PROBLEM TO WORK ON.
The material below must be retyped in full, with every line kept exactly as it is.

DATASET.
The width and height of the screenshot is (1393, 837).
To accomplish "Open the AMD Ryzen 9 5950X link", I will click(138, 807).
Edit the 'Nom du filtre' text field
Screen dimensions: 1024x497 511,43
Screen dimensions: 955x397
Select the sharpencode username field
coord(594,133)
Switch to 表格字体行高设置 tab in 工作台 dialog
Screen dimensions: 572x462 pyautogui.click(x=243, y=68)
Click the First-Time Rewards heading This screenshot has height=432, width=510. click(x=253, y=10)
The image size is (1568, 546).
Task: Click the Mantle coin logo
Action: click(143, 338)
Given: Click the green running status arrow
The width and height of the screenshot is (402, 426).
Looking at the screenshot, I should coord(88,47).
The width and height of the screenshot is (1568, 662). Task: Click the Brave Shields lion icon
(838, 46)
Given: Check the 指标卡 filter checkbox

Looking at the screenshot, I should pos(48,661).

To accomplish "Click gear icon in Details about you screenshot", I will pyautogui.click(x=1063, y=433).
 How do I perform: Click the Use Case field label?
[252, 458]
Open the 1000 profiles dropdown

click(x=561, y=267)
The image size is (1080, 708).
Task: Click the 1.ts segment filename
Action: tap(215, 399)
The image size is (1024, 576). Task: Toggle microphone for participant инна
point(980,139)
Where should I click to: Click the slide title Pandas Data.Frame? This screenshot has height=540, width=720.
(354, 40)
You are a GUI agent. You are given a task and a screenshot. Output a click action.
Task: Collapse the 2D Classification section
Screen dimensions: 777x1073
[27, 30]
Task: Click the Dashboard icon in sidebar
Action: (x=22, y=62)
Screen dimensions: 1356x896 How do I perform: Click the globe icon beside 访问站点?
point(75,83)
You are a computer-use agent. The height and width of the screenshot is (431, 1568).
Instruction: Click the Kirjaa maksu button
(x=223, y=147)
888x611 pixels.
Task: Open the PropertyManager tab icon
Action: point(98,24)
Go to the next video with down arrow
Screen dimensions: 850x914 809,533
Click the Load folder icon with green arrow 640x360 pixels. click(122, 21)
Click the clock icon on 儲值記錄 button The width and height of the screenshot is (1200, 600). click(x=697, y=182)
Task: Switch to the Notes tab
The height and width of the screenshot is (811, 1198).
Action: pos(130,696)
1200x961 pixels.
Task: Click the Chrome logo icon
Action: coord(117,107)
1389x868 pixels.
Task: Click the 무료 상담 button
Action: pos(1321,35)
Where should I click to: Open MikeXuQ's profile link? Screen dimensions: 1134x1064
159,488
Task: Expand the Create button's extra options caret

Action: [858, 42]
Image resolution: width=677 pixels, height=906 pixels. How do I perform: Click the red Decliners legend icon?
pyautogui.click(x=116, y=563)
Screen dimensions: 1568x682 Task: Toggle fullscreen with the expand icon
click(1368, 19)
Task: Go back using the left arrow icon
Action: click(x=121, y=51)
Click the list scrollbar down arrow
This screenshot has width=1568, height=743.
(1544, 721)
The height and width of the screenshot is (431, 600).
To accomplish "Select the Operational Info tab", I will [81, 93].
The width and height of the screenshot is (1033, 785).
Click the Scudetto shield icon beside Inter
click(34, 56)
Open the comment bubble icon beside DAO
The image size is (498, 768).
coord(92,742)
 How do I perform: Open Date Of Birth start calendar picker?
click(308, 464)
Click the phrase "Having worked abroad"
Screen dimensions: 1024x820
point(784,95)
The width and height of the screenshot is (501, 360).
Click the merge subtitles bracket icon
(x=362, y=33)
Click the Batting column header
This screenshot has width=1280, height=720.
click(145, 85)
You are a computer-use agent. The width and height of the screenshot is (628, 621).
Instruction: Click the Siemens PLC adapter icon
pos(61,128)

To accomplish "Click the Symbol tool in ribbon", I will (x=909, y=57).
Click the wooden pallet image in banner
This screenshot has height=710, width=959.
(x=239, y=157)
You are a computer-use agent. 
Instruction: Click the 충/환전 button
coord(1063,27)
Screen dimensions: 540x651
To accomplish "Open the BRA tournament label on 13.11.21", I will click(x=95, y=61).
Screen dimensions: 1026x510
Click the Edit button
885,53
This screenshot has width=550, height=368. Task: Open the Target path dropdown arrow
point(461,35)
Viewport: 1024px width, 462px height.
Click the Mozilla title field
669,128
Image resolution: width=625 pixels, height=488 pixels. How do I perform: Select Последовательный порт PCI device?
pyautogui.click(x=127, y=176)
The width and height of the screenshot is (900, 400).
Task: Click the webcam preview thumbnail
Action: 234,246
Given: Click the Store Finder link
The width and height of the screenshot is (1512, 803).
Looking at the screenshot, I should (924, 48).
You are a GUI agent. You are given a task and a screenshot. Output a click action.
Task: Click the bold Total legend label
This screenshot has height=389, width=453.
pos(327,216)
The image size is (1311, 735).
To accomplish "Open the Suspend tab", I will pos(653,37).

YOUR RESPONSE.
The width and height of the screenshot is (1393, 837).
To accomplish "Open the AMD Ryzen 9 5950X link", I will click(138, 807).
Edit the 'Nom du filtre' text field
Screen dimensions: 1024x497 511,43
Screen dimensions: 955x397
Select the sharpencode username field
coord(594,133)
Switch to 表格字体行高设置 tab in 工作台 dialog
Screen dimensions: 572x462 pyautogui.click(x=243, y=68)
Click the First-Time Rewards heading This screenshot has height=432, width=510. click(x=253, y=10)
The image size is (1568, 546).
Task: Click the Mantle coin logo
Action: click(143, 338)
Given: Click the green running status arrow
The width and height of the screenshot is (402, 426).
Looking at the screenshot, I should coord(88,47).
The width and height of the screenshot is (1568, 662). Task: Click the Brave Shields lion icon
(838, 46)
Given: Check the 指标卡 filter checkbox

Looking at the screenshot, I should pos(48,661).

To accomplish "Click gear icon in Details about you screenshot", I will pyautogui.click(x=1063, y=433).
 How do I perform: Click the Use Case field label?
[252, 458]
Open the 1000 profiles dropdown

click(x=561, y=267)
The image size is (1080, 708).
Task: Click the 1.ts segment filename
Action: tap(215, 399)
The image size is (1024, 576). Task: Toggle microphone for participant инна
point(980,139)
Where should I click to: Click the slide title Pandas Data.Frame? This screenshot has height=540, width=720.
(354, 40)
You are a GUI agent. You are given a task and a screenshot. Output a click action.
Task: Collapse the 2D Classification section
Screen dimensions: 777x1073
[27, 30]
Task: Click the Dashboard icon in sidebar
Action: (x=22, y=62)
Screen dimensions: 1356x896 How do I perform: Click the globe icon beside 访问站点?
point(75,83)
You are a computer-use agent. The height and width of the screenshot is (431, 1568).
Instruction: Click the Kirjaa maksu button
(x=223, y=147)
888x611 pixels.
Task: Open the PropertyManager tab icon
Action: point(98,24)
Go to the next video with down arrow
Screen dimensions: 850x914 809,533
Click the Load folder icon with green arrow 640x360 pixels. click(122, 21)
Click the clock icon on 儲值記錄 button The width and height of the screenshot is (1200, 600). click(x=697, y=182)
Task: Switch to the Notes tab
The height and width of the screenshot is (811, 1198).
Action: pos(130,696)
1200x961 pixels.
Task: Click the Chrome logo icon
Action: coord(117,107)
1389x868 pixels.
Task: Click the 무료 상담 button
Action: pos(1321,35)
Where should I click to: Open MikeXuQ's profile link? Screen dimensions: 1134x1064
159,488
Task: Expand the Create button's extra options caret

Action: [858, 42]
Image resolution: width=677 pixels, height=906 pixels. How do I perform: Click the red Decliners legend icon?
pyautogui.click(x=116, y=563)
Screen dimensions: 1568x682 Task: Toggle fullscreen with the expand icon
click(1368, 19)
Task: Go back using the left arrow icon
Action: click(x=121, y=51)
Click the list scrollbar down arrow
This screenshot has width=1568, height=743.
(1544, 721)
The height and width of the screenshot is (431, 600).
To accomplish "Select the Operational Info tab", I will [81, 93].
The width and height of the screenshot is (1033, 785).
Click the Scudetto shield icon beside Inter
click(34, 56)
Open the comment bubble icon beside DAO
The image size is (498, 768).
coord(92,742)
 How do I perform: Open Date Of Birth start calendar picker?
click(308, 464)
Click the phrase "Having worked abroad"
Screen dimensions: 1024x820
point(784,95)
The width and height of the screenshot is (501, 360).
Click the merge subtitles bracket icon
(x=362, y=33)
Click the Batting column header
This screenshot has width=1280, height=720.
click(145, 85)
You are a computer-use agent. The width and height of the screenshot is (628, 621).
Instruction: Click the Siemens PLC adapter icon
pos(61,128)

To accomplish "Click the Symbol tool in ribbon", I will (x=909, y=57).
Click the wooden pallet image in banner
This screenshot has height=710, width=959.
(x=239, y=157)
You are a computer-use agent. 
Instruction: Click the 충/환전 button
coord(1063,27)
Screen dimensions: 540x651
To accomplish "Open the BRA tournament label on 13.11.21", I will click(x=95, y=61).
Screen dimensions: 1026x510
Click the Edit button
885,53
This screenshot has width=550, height=368. Task: Open the Target path dropdown arrow
point(461,35)
Viewport: 1024px width, 462px height.
Click the Mozilla title field
669,128
Image resolution: width=625 pixels, height=488 pixels. How do I perform: Select Последовательный порт PCI device?
pyautogui.click(x=127, y=176)
The width and height of the screenshot is (900, 400).
Task: Click the webcam preview thumbnail
Action: 234,246
Given: Click the Store Finder link
The width and height of the screenshot is (1512, 803).
Looking at the screenshot, I should (924, 48).
You are a GUI agent. You are given a task and a screenshot. Output a click action.
Task: Click the bold Total legend label
This screenshot has height=389, width=453.
pos(327,216)
The image size is (1311, 735).
To accomplish "Open the Suspend tab", I will pos(653,37).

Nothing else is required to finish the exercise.